▶ Task goal
Turn the lines into a Markdown table with the columns Row and Line, starting at the line that contains "You are a computer-use agent." and continuing through the final line. Number each row, skip blank lines, and leave the pictures out.

(Some lines)
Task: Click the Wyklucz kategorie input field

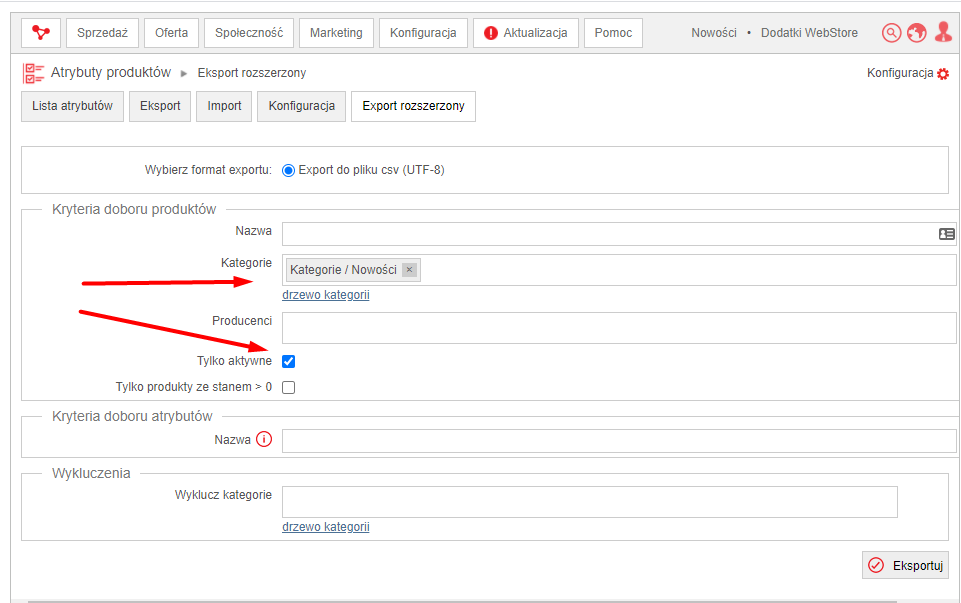Action: click(x=590, y=502)
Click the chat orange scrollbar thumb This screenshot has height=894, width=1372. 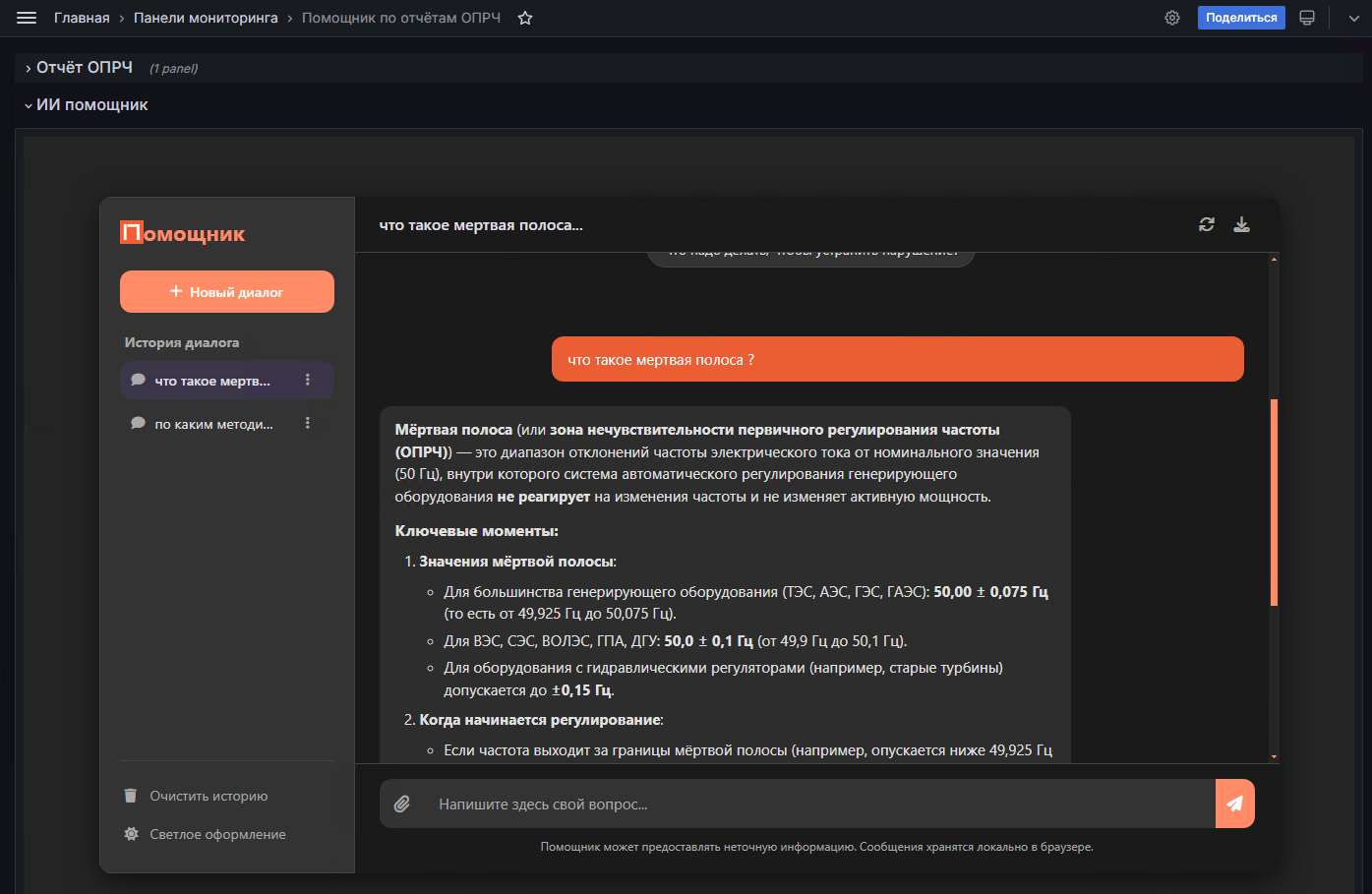[x=1274, y=502]
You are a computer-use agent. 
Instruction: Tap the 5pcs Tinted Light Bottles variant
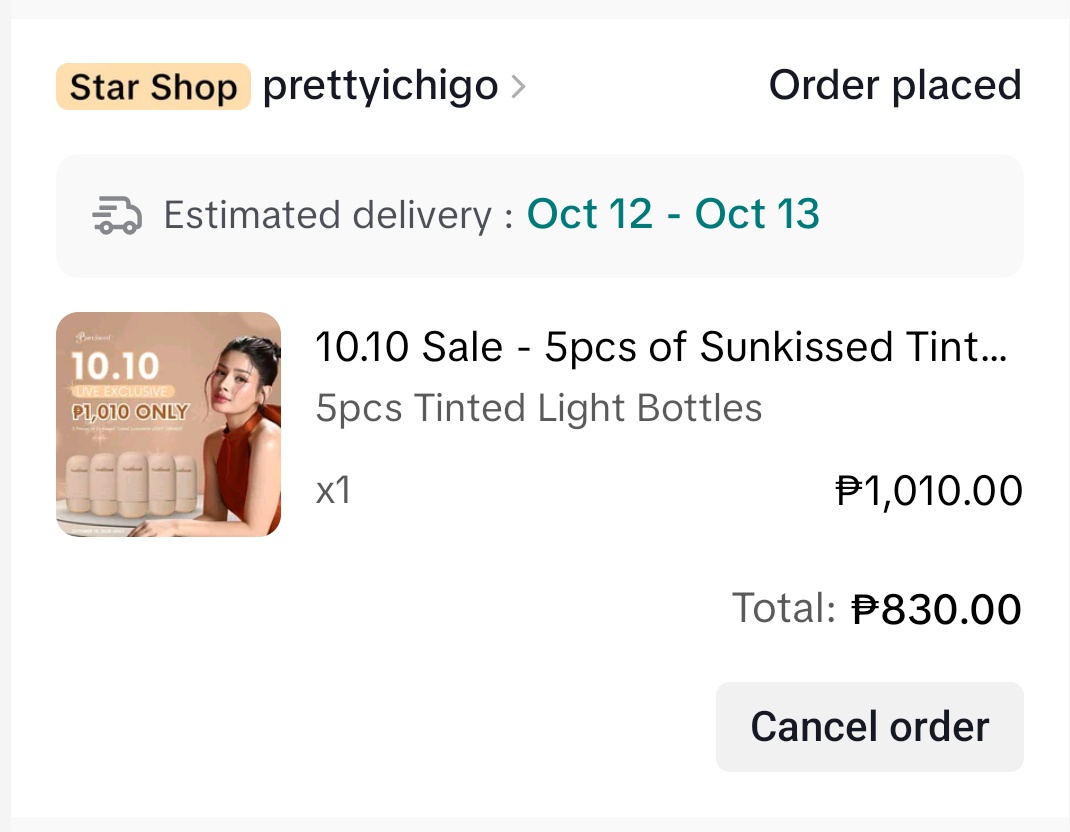[x=539, y=408]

▶ The answer
| Row | Line |
|---|---|
| 1 | You are a computer-use agent.  |
| 2 | Instruction: Tap the 5pcs Tinted Light Bottles variant |
| 3 | [x=539, y=408] |